On Feb 7, 2008, at 12:31 AM, Sven Bretfeld wrote:

Hi Jost

Jost Burkardt <[EMAIL PROTECTED]> writes:

Sorry to correct you, but the result is correct. As Carsten said:

The :CATEGORY: property applies to the entry headline _above_ it, and to
the entire tree below it

So in your example

* Teaching
:PROPERTIES:
:CATEGORY: Teaching
:END:
** Sanskrit I (WS08)                        :PROJECT:
 :PROPERTIES:
 :CATEGORY: Sanscrit I
 :END:

the ":CATEGORY: Sanscrit I" applies to the entry _above_, i.e.

** Sanskrit I (WS08)

and  the  ":CATEGORY: Teaching" is overridden. The TODO
entries in your file are _below_  ":CATEGORY: Sanscrit I"
so they will show up fine.

Think of the PROPERTIES as an attribute of the entry above.

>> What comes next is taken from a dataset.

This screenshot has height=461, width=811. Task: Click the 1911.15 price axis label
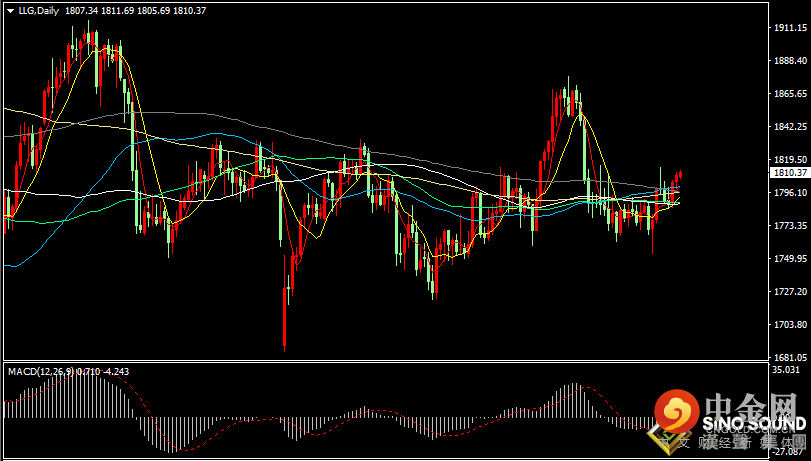[x=789, y=28]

Ok, I understand now. Thanks for explaining.

What I want to do seems quite simple and natural to me. What would be
the org-way to get my desired output? Can I use two different property
keywords, one for areas and one for projects? How do other people do
it?


There are three ways to do what you want.

1. Put a CATEGORY property into every child of "Sanscrit I"
2. Work around it with a "Teach/Sanscrit I" category
2. Change what you *want* by realizing that it is actually a good
   convention what we have right now.